MASSEY STEWART, John. Thomas, Lucy & Alatau. The Atkinson's Adventures in the Kazakh Steppe. [London], Unicorn, .
8vo. Original boards with illustrated dust-wrappers, map endpapers; pp. 344, highly illustrated in colour and black and white.
First edition of the first book on the incredible Central Asian journey, second printrun. Thomas, Lucy and Alatau is the first full biography of an unjustly forgotten man: Thomas Witlam Atkinson (1799–1861), architect, artist, traveler extraordinaire, and author.
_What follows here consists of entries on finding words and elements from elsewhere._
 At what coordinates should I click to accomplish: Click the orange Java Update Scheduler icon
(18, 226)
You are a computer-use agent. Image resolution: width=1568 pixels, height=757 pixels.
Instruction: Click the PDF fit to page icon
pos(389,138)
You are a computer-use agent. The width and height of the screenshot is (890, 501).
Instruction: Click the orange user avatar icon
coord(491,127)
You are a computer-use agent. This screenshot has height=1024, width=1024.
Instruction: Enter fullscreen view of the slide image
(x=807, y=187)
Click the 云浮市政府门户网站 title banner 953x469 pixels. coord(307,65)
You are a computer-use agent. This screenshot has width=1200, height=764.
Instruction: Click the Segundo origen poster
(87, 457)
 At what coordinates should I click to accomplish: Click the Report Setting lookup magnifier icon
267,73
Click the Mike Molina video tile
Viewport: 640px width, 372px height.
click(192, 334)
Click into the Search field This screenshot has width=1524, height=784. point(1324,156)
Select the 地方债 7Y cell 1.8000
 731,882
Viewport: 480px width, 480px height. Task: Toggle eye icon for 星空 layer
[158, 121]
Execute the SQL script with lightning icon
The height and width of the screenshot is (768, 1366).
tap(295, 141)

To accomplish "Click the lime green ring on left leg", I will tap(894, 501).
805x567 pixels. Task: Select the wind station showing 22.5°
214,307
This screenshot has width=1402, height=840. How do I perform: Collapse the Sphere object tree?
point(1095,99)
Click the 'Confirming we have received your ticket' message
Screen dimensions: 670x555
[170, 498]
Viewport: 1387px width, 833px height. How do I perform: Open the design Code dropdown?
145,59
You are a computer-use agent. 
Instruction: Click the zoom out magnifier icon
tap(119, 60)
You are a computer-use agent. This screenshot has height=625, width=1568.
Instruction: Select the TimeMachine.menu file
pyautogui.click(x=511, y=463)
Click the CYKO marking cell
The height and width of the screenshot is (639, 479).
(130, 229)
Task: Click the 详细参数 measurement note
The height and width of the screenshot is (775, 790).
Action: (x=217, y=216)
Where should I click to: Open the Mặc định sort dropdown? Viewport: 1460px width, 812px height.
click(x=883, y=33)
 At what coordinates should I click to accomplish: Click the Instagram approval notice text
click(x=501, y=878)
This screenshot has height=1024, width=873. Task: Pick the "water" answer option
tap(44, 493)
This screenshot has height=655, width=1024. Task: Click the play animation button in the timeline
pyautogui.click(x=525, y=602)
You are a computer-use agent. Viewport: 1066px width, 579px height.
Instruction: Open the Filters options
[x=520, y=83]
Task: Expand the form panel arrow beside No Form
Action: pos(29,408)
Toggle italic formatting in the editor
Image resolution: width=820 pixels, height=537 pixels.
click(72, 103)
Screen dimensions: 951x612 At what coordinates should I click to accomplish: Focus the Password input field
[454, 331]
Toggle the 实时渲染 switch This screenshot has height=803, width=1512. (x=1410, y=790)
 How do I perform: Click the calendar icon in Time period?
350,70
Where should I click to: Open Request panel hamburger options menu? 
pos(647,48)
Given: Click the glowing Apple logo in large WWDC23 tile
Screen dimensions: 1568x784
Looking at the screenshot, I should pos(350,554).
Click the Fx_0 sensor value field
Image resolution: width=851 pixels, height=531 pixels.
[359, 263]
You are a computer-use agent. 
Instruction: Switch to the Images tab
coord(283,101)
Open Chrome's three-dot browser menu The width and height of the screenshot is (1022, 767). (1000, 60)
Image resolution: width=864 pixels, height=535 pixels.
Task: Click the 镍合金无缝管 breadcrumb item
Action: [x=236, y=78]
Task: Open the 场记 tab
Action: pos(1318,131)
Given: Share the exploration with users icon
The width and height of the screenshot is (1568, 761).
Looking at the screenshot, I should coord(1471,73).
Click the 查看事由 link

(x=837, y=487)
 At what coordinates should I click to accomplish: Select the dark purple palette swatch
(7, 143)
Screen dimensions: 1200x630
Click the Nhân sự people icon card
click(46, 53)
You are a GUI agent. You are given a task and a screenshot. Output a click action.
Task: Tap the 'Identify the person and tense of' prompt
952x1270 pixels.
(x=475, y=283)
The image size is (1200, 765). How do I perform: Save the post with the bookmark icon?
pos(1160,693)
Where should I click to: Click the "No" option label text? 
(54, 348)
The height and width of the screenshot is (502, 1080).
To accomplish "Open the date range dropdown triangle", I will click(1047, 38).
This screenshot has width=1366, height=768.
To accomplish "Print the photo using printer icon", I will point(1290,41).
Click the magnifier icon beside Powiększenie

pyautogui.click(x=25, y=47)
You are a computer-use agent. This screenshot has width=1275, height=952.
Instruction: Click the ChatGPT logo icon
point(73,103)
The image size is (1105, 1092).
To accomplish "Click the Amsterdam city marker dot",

Famous in his lifetime as “the Siberian traveler’, Atkinson spent seven years travelling nearly forty thousand miles through the Urals, Kazakhstan, and Siberia with special authorization from the Tsar. During his travels he produced more than five hundred watercolor sketches—many published here for the first time—of the often dramatic scenery and exotic peoples. He also kept a detailed daily journal, extensively quoted in this book for the first time. But this is also the story of Lucy, his spirited and intrepid wife, and their son, Alatau Tamchiboulac, named after their favorite places and born in a remote Cossack fort. They both shared Atkinson’s many adventures—enduring extremes of heat and cold, traveling on horseback up and down precipices and across dangerous rivers, escaping a murder plot atop a great cliff, and befriending the famous Decembrist exiles. Their true live adventures are sure to appeal to history and travel enthusiasts in equal measure' (University of Chicago Press, online).